Süresiz Nafaka Olmalı Mı?

.

Boşanma sonrası ekonomik güvence, Türkiye'de önemli bir konudur. Bu makalede, Türkiye'de süresiz nafaka uygulamasının detayları ve önemi ele alınmaktadır. Makale, boşanma sonrası ekonomik güvence sağlama konusundaki yasal düzenlemeleri ve süresiz nafakanın tartışmalarını inceliyor. Ayrıca, süresiz nafakanın avantajları ve dezavantajları da tartışılmaktadır. Türkiye'de süresiz nafaka konusuna dair bilgi edinmek isteyenler için kapsamlı bir kaynak olacaktır.

 





Türkiye'de nafaka, boşanma durumunda ekonomik olarak zor durumda kalan eşe verilen maddi destek olarak tanımlanabilir. Boşanma nedeniyle yoksulluğa düşecek tarafa diğer eş süresiz olarak nafaka ödemek zorundadır. Tabi ki yoksulluk nafakasının son bulacağı şartların meydana gelmesi halinde açılacak dava ile kaldırılması mümkündür. Ancak süresiz nafakanın son bulmasını gerektirir şartlar oluşmadığı sürece nafaka yükümlüsü eş süresiz olarak nafaka borcu altında kalmaktadır.

 

Süresiz yoksulluk nafakası, ekonomik güçlük çeken eşin boşanma sonrası hayatını idame ettirebilmesi için belirli bir süre boyunca nafaka alması yerine, süresiz olarak nafaka ödenmesini öngörür. Bu sistemde, ekonomik durumu zayıf olan eşin yaşam standardının korunması amaçlanır.

 

Ancak, nafakanın süresiz olarak verilip verilmemesi konusu uzun süredir tartışma konusudur. Özellikle yoksulluk nafakasının süresiz olması gerektiğine dair görüşler ve karşıt argümanlar bulunmaktadır. Yine bu durum bazı eleştirilere yol açmaktadır.

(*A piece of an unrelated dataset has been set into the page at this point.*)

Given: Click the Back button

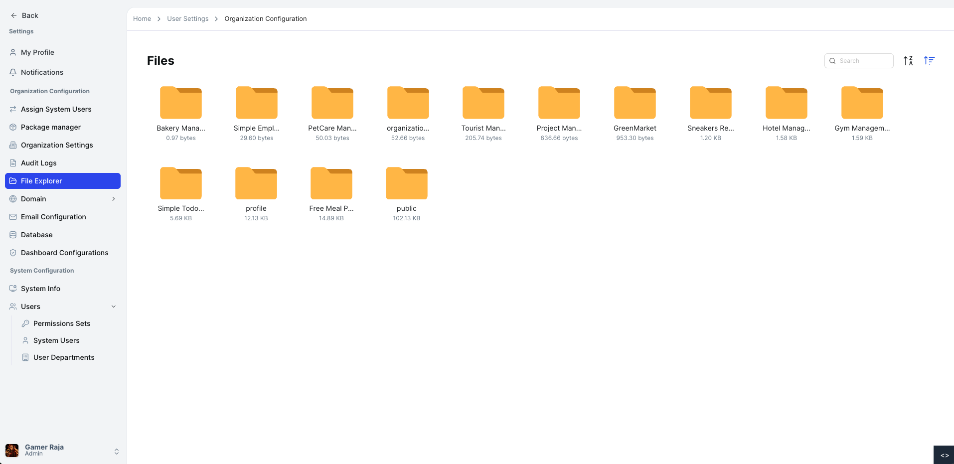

Birinci eleştiri, süresiz nafakanın teşvik edici bir unsur olabileceği yönündedir. Bazıları, bu durumun çalışma isteğini azaltabileceğini ve ekonomik bağımsızlığı teşvik etmek yerine bağımlılığı artırabileceğini öne sürer. Özellikle uzun süreli nafaka alan eşin, kendi geçimini sağlama motivasyonunun azalabileceği düşünülmektedir.

 

İkinci bir eleştiri, süresiz nafakanın adil olmayabileceği yönündedir. Bazıları, boşanma sonrası ekonomik durumu zayıf olan eşin, zaman içinde kendi geçimini sağlayacak düzeye gelebileceğini ve süresiz nafakanın bu süreci engelleyebileceğini savunmaktadır.

 

Üçüncü eleştiri ise süresiz nafakanın özelikle evlilik süresinin çok kısa sürdüğü boşanmayla sonuçlanan evliliklerde adil bir çözüm olmadığıdır. Zira 2024 yılı itibariyle de boşanma davalarının istettiklerine baktığımızda evlilik süresi 1 yılı bulmayan çiftlerin boşanma oranlarının artığı da görülmektedir. Bir yılık evlilik süresini bile bulmayan ciflerin boşanması halinde süresiz yoksulluk nafakası yükümlülüğünden sorumlu olacak olmalarının adil olmayacağı sıklıkla konuşulmaktadır.  Bu görüşü benimseyen taraflar evlilik süresine göre nafaka uygulamasının daha adil olacağını savunmaktadır. Örneğin bir yıllık evlilik süresi için bir yıllık yoksulluk nafakası, üç yıllık evlilik süresi için üç yıllık yoksulluk nafakası uygulanmasının yürürlüğe girmesi savunulmaktadır.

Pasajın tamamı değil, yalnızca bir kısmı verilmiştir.